━━━ PROVIDED ENTRIES ━━━

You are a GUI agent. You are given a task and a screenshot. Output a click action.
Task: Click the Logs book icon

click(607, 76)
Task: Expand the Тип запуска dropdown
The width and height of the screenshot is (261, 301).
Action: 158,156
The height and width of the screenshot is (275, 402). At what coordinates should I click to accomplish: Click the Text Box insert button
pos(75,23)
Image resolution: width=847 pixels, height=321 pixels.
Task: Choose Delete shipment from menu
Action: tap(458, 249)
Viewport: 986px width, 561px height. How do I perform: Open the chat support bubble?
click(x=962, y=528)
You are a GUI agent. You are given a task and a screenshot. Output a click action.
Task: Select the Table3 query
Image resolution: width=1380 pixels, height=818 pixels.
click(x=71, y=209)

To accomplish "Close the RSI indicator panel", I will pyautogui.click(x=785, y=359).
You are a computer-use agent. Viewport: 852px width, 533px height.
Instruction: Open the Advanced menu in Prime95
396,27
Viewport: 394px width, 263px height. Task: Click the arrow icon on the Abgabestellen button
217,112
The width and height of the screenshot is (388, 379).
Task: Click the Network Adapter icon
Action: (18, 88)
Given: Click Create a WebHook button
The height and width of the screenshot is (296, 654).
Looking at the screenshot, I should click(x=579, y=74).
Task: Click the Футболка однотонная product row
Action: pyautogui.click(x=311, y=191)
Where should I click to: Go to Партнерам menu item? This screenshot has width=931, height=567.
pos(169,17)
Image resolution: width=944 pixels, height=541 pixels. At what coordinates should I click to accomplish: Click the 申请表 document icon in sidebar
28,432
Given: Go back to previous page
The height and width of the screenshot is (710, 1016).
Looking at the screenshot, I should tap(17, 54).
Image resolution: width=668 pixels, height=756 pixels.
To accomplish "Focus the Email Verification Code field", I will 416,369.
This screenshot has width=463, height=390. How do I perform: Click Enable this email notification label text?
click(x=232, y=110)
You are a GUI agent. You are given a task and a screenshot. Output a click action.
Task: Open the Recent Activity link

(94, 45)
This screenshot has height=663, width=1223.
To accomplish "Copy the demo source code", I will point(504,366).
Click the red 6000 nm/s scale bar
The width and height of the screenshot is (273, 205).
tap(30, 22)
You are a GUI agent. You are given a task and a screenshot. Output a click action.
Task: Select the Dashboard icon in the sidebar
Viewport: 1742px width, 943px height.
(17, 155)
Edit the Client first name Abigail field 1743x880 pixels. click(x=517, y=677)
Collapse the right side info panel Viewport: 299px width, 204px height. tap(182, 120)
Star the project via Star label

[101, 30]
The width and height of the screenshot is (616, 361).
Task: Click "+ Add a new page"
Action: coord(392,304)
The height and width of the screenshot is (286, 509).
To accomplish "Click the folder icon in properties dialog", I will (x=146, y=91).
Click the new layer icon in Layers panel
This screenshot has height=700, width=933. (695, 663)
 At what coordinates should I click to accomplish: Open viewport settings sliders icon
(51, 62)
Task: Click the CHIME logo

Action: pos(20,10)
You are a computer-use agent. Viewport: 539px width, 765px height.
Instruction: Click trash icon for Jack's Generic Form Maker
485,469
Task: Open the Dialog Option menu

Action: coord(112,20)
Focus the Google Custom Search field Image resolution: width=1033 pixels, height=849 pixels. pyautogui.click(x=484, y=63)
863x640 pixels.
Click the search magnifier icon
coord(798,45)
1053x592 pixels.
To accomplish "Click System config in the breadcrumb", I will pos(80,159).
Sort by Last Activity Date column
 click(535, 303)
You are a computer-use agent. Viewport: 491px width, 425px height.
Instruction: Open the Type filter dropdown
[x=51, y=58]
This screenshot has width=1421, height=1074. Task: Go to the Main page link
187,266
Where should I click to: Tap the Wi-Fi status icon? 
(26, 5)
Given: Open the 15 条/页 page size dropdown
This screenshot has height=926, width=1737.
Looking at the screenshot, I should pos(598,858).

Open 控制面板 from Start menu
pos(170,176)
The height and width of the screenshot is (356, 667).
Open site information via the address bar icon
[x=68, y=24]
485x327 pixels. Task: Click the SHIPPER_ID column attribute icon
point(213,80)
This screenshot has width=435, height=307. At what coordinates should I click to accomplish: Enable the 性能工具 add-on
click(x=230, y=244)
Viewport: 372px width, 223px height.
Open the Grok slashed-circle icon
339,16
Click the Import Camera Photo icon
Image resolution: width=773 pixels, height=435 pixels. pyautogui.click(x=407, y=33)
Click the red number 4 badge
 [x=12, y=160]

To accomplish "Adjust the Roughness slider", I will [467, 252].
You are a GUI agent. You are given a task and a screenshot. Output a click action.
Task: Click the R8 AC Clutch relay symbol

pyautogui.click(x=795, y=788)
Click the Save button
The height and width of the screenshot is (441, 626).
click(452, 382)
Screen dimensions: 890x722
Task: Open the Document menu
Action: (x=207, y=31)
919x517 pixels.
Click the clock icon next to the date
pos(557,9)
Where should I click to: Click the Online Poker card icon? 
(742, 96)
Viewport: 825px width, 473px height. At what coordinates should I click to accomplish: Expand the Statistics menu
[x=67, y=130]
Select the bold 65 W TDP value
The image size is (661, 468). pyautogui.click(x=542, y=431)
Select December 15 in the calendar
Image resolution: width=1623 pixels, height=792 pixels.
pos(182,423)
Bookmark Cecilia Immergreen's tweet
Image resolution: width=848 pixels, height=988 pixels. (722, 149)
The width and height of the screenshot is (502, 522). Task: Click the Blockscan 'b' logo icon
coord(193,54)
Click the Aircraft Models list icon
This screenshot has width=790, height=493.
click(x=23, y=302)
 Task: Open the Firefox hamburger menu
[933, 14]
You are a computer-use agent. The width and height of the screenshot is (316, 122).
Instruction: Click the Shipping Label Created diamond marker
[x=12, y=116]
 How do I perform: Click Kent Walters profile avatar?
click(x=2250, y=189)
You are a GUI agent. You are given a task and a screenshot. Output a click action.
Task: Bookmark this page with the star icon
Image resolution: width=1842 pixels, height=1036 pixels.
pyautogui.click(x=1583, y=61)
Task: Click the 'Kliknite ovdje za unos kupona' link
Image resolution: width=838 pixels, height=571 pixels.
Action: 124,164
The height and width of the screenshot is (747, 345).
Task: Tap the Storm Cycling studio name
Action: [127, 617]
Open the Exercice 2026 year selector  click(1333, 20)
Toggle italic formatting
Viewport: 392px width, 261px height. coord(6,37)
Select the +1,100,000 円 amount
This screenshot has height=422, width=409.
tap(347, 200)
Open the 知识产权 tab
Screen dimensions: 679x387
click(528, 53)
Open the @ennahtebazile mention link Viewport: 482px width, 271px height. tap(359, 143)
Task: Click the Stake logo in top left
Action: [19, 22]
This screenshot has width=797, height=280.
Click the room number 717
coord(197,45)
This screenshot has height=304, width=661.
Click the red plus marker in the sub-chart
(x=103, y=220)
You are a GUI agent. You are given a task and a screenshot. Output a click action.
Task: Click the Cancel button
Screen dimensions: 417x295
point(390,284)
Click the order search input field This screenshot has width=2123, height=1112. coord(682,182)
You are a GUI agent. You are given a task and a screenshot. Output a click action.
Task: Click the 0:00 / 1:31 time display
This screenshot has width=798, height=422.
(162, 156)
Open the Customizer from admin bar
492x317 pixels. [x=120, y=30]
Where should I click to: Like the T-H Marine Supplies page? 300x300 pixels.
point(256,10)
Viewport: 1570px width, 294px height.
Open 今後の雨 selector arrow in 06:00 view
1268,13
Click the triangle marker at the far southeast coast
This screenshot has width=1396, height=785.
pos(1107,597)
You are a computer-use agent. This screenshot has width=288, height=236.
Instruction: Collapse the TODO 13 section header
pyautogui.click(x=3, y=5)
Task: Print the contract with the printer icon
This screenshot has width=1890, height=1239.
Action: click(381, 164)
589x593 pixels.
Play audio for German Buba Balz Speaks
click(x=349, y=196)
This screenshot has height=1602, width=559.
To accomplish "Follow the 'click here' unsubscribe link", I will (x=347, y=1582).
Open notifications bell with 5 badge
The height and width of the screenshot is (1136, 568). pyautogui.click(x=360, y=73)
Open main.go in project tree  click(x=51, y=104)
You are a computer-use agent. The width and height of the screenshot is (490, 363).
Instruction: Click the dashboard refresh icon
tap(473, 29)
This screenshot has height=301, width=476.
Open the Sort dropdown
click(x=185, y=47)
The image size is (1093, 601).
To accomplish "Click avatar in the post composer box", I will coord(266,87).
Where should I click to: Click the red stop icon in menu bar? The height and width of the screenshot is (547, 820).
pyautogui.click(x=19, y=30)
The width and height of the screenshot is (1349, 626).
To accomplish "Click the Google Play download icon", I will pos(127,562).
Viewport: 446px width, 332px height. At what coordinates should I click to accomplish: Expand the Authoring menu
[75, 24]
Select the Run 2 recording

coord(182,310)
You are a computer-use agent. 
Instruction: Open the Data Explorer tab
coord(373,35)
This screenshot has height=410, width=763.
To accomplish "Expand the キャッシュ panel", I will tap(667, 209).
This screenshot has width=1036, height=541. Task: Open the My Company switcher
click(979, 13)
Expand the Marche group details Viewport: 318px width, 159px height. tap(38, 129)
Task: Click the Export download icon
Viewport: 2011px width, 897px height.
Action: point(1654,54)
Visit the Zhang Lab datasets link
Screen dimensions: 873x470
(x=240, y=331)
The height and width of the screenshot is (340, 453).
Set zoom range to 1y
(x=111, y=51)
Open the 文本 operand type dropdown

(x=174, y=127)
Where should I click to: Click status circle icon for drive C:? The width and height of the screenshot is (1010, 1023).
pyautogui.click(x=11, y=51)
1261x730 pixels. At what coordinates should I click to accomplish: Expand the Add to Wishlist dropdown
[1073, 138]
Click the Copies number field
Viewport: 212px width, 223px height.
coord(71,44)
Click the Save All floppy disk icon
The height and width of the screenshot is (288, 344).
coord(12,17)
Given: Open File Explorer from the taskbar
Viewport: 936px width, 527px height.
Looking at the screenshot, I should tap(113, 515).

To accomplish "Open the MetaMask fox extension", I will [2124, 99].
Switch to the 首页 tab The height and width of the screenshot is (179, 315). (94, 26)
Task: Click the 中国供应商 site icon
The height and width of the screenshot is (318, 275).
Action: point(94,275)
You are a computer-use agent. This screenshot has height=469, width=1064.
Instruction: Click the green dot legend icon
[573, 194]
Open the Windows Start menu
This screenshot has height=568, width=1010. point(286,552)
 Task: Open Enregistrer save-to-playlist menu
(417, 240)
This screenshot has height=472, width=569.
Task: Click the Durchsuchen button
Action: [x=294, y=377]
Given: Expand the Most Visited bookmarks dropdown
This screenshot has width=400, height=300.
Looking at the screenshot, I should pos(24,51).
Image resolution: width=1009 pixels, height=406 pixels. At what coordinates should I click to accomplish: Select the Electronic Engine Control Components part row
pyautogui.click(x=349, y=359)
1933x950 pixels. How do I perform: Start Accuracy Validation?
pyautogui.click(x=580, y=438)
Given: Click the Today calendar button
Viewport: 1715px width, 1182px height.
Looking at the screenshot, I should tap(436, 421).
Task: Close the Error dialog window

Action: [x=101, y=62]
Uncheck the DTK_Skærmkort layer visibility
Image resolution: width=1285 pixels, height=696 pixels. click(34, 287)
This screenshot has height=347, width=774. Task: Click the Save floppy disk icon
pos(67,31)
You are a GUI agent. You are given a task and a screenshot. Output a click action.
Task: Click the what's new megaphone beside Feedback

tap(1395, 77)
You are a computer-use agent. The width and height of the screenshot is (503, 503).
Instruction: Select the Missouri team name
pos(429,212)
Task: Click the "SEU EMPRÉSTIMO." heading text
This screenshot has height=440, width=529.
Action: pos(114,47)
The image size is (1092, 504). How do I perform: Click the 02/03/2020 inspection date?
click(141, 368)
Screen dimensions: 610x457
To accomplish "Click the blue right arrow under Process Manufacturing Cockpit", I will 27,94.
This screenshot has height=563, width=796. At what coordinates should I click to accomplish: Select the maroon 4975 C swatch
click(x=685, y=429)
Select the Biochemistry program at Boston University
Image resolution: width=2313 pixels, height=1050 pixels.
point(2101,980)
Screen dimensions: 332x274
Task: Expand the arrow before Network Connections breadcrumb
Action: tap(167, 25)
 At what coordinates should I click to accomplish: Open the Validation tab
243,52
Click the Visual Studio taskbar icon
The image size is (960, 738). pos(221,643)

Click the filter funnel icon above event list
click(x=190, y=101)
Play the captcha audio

━━━

__TASK DIRECTIONS__:
Repeat the records word for word, starting at their first line and stopping after the line that contains "I will 416,369.".

__EXERCISE RESULT__:
You are a GUI agent. You are given a task and a screenshot. Output a click action.
Task: Click the Logs book icon

click(607, 76)
Task: Expand the Тип запуска dropdown
The width and height of the screenshot is (261, 301).
Action: 158,156
The height and width of the screenshot is (275, 402). At what coordinates should I click to accomplish: Click the Text Box insert button
pos(75,23)
Image resolution: width=847 pixels, height=321 pixels.
Task: Choose Delete shipment from menu
Action: tap(458, 249)
Viewport: 986px width, 561px height. How do I perform: Open the chat support bubble?
click(x=962, y=528)
You are a GUI agent. You are given a task and a screenshot. Output a click action.
Task: Select the Table3 query
Image resolution: width=1380 pixels, height=818 pixels.
click(x=71, y=209)

To accomplish "Close the RSI indicator panel", I will pyautogui.click(x=785, y=359).
You are a computer-use agent. Viewport: 852px width, 533px height.
Instruction: Open the Advanced menu in Prime95
396,27
Viewport: 394px width, 263px height. Task: Click the arrow icon on the Abgabestellen button
217,112
The width and height of the screenshot is (388, 379).
Task: Click the Network Adapter icon
Action: (18, 88)
Given: Click Create a WebHook button
The height and width of the screenshot is (296, 654).
Looking at the screenshot, I should click(x=579, y=74).
Task: Click the Футболка однотонная product row
Action: pyautogui.click(x=311, y=191)
Where should I click to: Go to Партнерам menu item? This screenshot has width=931, height=567.
pos(169,17)
Image resolution: width=944 pixels, height=541 pixels. At what coordinates should I click to accomplish: Click the 申请表 document icon in sidebar
28,432
Given: Go back to previous page
The height and width of the screenshot is (710, 1016).
Looking at the screenshot, I should tap(17, 54).
Image resolution: width=668 pixels, height=756 pixels.
To accomplish "Focus the Email Verification Code field", I will 416,369.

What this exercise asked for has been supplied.